The fondness with which this series is recalled - it has scored highly in any number of nostalgic polls - seems to confirm that television for the very young is at its most successful when dealing in repetitive, reassuring motifs. Each episode is confirmation of the series' format - every week events are largely the same.
In a succession of sepia-tinted photographs, a little girl called Emily (actually Peter Firmin's daughter Emily) brings to the Bagpuss & Co shop an item she has found. The forlorn item is placed before Bagpuss and friends, who wake up to guess what the object is or used to be. As the worker mice set about restoring the item, one or two songs and stories speculating on the item's origins punctuate the format. The item cleaned up, it is placed in the shop window for its owner to one day collect - just in time for Bagpuss to fall asleep - "And of course when Bagpuss goes to sleep all his friends go to sleep too."
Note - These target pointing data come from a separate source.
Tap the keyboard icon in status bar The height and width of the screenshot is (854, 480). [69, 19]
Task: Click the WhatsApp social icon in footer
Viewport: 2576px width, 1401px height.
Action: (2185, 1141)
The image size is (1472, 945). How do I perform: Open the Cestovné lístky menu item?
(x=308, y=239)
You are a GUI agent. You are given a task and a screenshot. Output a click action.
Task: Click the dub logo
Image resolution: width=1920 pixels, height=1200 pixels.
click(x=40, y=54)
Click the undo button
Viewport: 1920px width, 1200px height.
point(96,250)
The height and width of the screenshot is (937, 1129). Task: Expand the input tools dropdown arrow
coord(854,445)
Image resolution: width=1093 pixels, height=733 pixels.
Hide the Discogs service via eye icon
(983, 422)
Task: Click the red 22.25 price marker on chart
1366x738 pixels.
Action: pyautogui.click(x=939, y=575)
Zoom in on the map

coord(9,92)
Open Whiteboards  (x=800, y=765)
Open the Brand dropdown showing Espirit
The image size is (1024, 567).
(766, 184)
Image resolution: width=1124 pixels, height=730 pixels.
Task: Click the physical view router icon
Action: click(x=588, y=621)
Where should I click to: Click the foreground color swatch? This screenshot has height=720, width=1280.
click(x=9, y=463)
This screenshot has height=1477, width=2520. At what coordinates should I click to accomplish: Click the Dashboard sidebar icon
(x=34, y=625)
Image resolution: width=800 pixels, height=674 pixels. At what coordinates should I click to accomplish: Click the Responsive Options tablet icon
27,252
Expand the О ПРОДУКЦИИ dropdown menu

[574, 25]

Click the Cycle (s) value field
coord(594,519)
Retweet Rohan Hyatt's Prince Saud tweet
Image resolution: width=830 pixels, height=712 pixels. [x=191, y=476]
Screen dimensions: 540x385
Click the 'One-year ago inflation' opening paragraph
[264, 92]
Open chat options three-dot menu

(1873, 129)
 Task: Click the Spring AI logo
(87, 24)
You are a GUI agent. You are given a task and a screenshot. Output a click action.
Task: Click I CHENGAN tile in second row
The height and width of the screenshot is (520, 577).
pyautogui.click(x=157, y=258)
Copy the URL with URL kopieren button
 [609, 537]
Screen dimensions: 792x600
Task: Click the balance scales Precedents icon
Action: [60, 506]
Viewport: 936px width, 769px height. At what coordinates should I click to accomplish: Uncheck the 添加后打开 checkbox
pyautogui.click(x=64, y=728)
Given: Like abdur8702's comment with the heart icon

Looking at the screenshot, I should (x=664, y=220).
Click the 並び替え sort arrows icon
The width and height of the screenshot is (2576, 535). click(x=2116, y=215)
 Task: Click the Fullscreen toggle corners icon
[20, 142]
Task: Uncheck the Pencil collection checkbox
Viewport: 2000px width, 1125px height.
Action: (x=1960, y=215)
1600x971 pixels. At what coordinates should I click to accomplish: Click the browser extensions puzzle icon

Some marvellous characters - the sleepy cloth cat himself, the mischievous mice always trying to get a rise out of pompous old bookend Professor Yaffle, the folk singing duo of rag doll Madeleine and banjo-playing toad Gabriel - and imaginative designs, such as the 'marvellous mechanical mouse organ' and the toy mill that appears to make chocolate biscuits from butterbeans and breadcrumbs, are the series mainstays. The whole thing is shot through with Postgate's whimsical altruism - rather nonsensically it is the story of a shop that doesn't sell anything.